Data for the task Block Start

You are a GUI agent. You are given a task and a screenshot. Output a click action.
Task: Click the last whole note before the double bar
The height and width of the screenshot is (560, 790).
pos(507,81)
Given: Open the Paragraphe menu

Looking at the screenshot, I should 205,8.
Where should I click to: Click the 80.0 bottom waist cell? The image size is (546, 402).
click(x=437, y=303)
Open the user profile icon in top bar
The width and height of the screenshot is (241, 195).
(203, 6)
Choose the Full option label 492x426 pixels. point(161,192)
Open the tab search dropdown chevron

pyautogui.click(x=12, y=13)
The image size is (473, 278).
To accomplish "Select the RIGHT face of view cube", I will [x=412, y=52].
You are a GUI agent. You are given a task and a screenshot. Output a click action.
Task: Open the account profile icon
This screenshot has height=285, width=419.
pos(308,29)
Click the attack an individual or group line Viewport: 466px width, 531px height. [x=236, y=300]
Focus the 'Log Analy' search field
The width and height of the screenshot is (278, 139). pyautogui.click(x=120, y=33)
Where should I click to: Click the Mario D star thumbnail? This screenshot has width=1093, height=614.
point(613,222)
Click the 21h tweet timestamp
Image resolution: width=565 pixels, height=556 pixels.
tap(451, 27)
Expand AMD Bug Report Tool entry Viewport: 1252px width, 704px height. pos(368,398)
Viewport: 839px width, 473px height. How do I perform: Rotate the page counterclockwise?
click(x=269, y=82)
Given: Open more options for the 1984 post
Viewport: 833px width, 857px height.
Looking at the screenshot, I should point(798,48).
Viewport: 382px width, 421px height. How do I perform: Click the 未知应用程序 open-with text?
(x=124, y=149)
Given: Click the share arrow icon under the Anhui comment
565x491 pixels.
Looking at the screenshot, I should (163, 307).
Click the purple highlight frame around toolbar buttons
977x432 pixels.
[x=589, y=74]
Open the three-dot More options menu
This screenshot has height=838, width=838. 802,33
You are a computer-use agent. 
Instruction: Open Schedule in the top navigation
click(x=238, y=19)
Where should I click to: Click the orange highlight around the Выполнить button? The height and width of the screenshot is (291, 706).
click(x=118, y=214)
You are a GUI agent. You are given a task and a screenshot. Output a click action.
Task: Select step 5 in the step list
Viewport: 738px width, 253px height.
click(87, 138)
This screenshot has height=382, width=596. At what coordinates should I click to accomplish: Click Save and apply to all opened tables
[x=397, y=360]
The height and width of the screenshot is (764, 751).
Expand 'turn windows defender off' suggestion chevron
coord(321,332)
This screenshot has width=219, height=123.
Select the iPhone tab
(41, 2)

Data for the task Block End

■ Task item ■
Nothing in the records should differ from the original when you retype them.

■ Result below ■
You are a GUI agent. You are given a task and a screenshot. Output a click action.
Task: Click the last whole note before the double bar
The height and width of the screenshot is (560, 790).
pos(507,81)
Given: Open the Paragraphe menu

Looking at the screenshot, I should 205,8.
Where should I click to: Click the 80.0 bottom waist cell? The image size is (546, 402).
click(x=437, y=303)
Open the user profile icon in top bar
The width and height of the screenshot is (241, 195).
(203, 6)
Choose the Full option label 492x426 pixels. point(161,192)
Open the tab search dropdown chevron

pyautogui.click(x=12, y=13)
The image size is (473, 278).
To accomplish "Select the RIGHT face of view cube", I will [x=412, y=52].
You are a GUI agent. You are given a task and a screenshot. Output a click action.
Task: Open the account profile icon
This screenshot has height=285, width=419.
pos(308,29)
Click the attack an individual or group line Viewport: 466px width, 531px height. [x=236, y=300]
Focus the 'Log Analy' search field
The width and height of the screenshot is (278, 139). pyautogui.click(x=120, y=33)
Where should I click to: Click the Mario D star thumbnail? This screenshot has width=1093, height=614.
point(613,222)
Click the 21h tweet timestamp
Image resolution: width=565 pixels, height=556 pixels.
tap(451, 27)
Expand AMD Bug Report Tool entry Viewport: 1252px width, 704px height. pos(368,398)
Viewport: 839px width, 473px height. How do I perform: Rotate the page counterclockwise?
click(x=269, y=82)
Given: Open more options for the 1984 post
Viewport: 833px width, 857px height.
Looking at the screenshot, I should point(798,48).
Viewport: 382px width, 421px height. How do I perform: Click the 未知应用程序 open-with text?
(x=124, y=149)
Given: Click the share arrow icon under the Anhui comment
565x491 pixels.
Looking at the screenshot, I should (163, 307).
Click the purple highlight frame around toolbar buttons
977x432 pixels.
[x=589, y=74]
Open the three-dot More options menu
This screenshot has height=838, width=838. 802,33
You are a computer-use agent. 
Instruction: Open Schedule in the top navigation
click(x=238, y=19)
Where should I click to: Click the orange highlight around the Выполнить button? The height and width of the screenshot is (291, 706).
click(x=118, y=214)
You are a GUI agent. You are given a task and a screenshot. Output a click action.
Task: Select step 5 in the step list
Viewport: 738px width, 253px height.
click(87, 138)
This screenshot has height=382, width=596. At what coordinates should I click to accomplish: Click Save and apply to all opened tables
[x=397, y=360]
The height and width of the screenshot is (764, 751).
Expand 'turn windows defender off' suggestion chevron
coord(321,332)
This screenshot has width=219, height=123.
Select the iPhone tab
(41, 2)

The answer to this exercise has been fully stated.